Long corners, for starters, favour the wagon. Fast corners, too, are its friend. Bumpier corners help it use its length and (relative) rear weight bias to help keep the body controlled.
Everybody who’s driven it has more than a slight lusting after the Golf R. Everybody. Even people from rival car companies have admitted, in private, that its combination of interior quality, hard-core punch and all-wheel drive bite is a tough one to topple.
But not everybody loves a hatchback. Most people do, in the Golf R market, admittedly. But not everybody.
The hot wagon thing is a market that Audi has been plugged into for many years with its RS 6 and RS 4 and now Mercedes-AMG has stepped in with the E 63 and C 63 as well as the Shooting Brake versions of the CLS and CLA. BMW plays here, too, but only with its toe in the water with the M5, because it has no current plans to make a wagon version of the current M3.
So what did you do if you didn’t quite have that sort of budget? Well, a Golf R wagon would be a good place to start, if only somebody would build one…
Fortunately, Volkswagen had already planned an all-wheel drive system to plug in to its Variant body (see: Golf Alltrack review) and it just needed a bit of tweaking to make the Golf R. This hasn’t been an expensive exercise for Volkswagen’s engineering team, with the engine already fitting, the gearbox already fitting, the all-wheel drive already fitting, the seats already fitting and all the suspension bits already fitting.

• **GIVEN ENTRIES**:
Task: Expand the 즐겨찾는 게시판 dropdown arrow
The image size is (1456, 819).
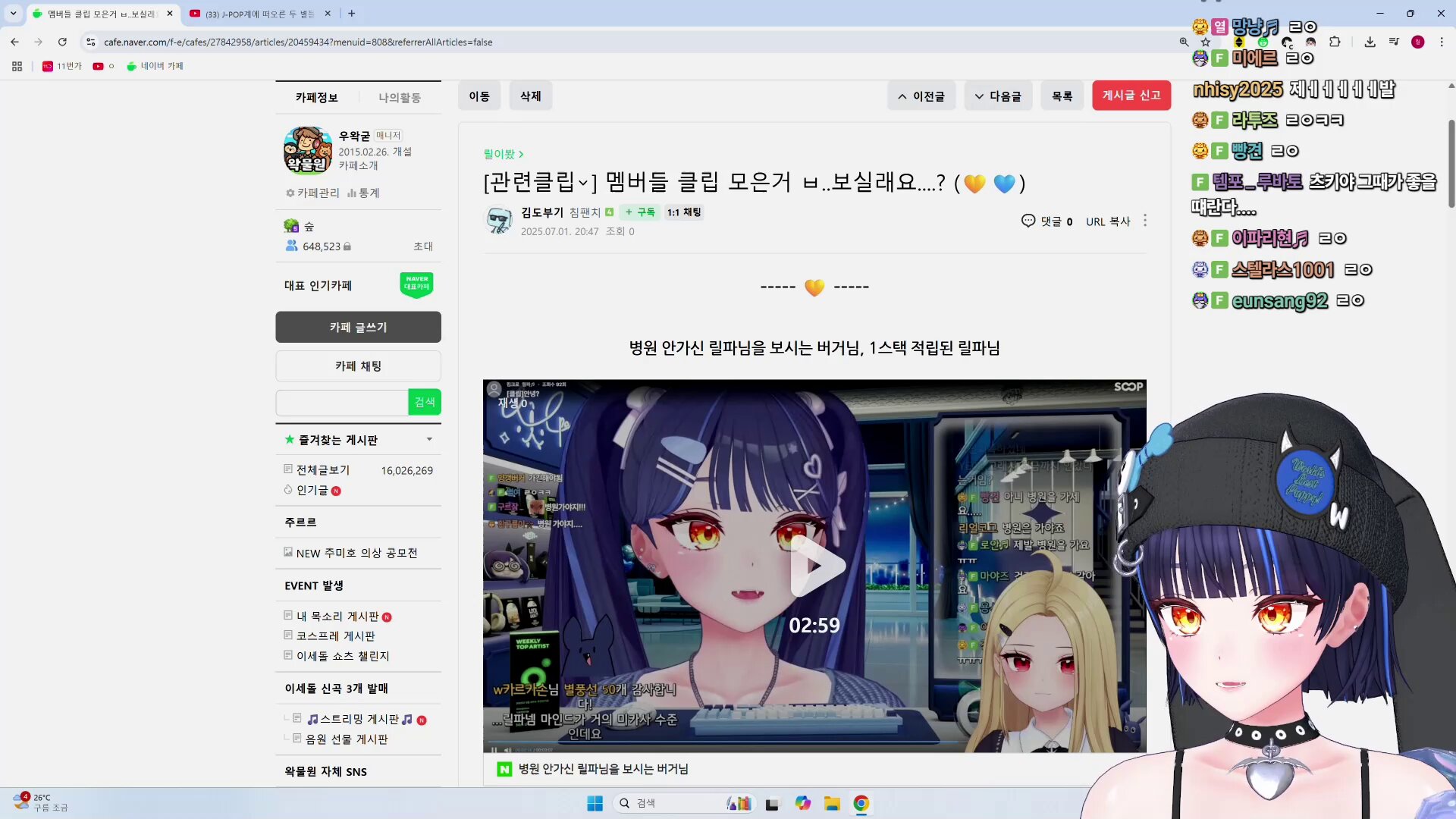Action: (x=429, y=440)
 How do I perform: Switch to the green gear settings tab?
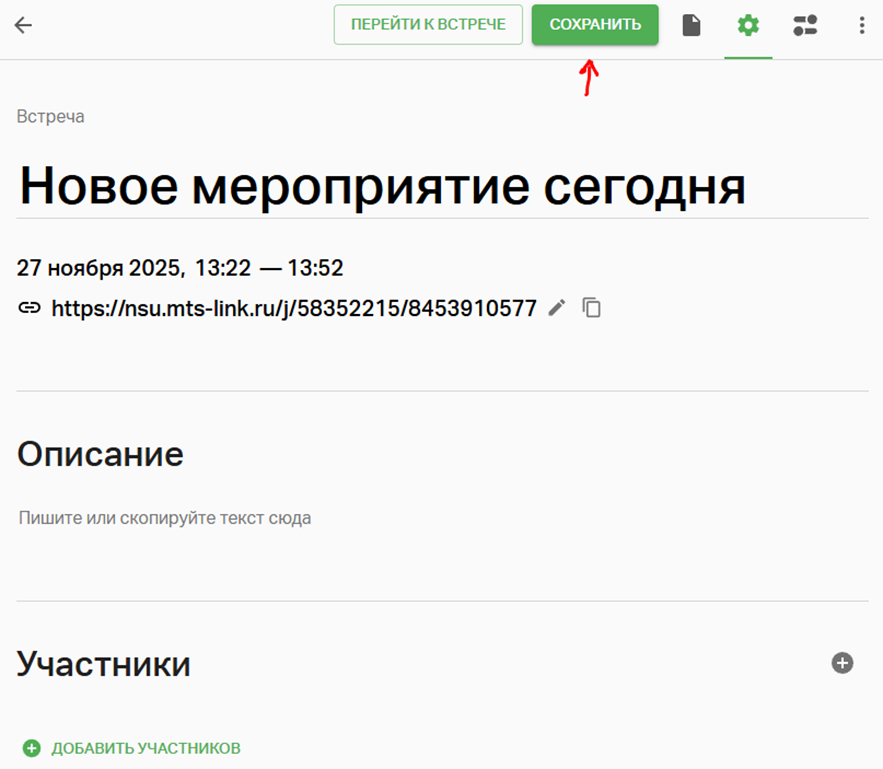pyautogui.click(x=748, y=26)
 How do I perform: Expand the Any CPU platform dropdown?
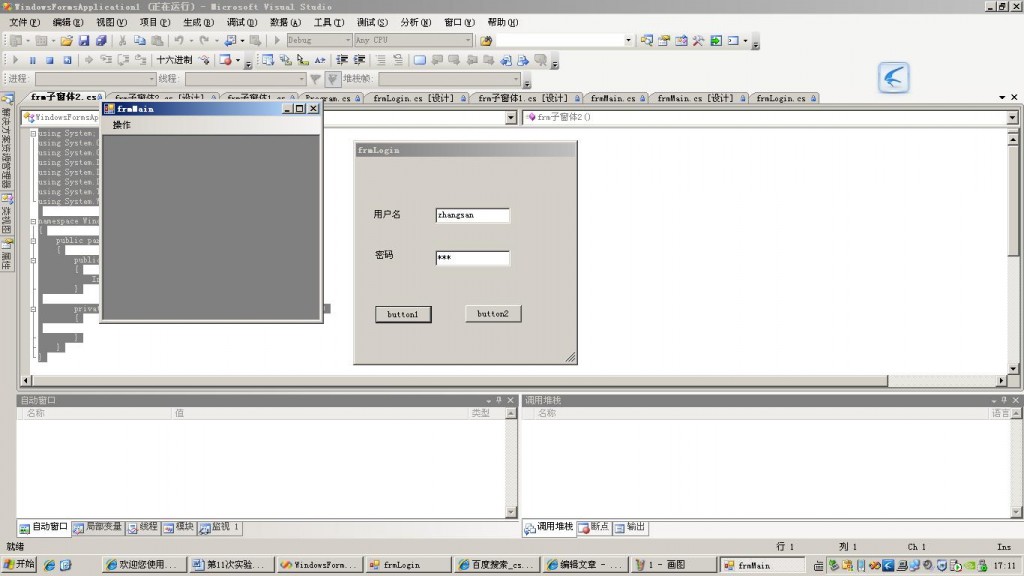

• **CHALLENGE**: Revise the passage of the Golf R wagon text that begins with the words "Everybody who’s driven" and ends after "But not everybody.", substituting "five-door" for "hatchback". The data has no connection to the text.

• **ANSWER FOR THIS EXERCISE**:
Everybody who’s driven it has more than a slight lusting after the Golf R. Everybody. Even people from rival car companies have admitted, in private, that its combination of interior quality, hard-core punch and all-wheel drive bite is a tough one to topple.
But not everybody loves a five-door. Most people do, in the Golf R market, admittedly. But not everybody.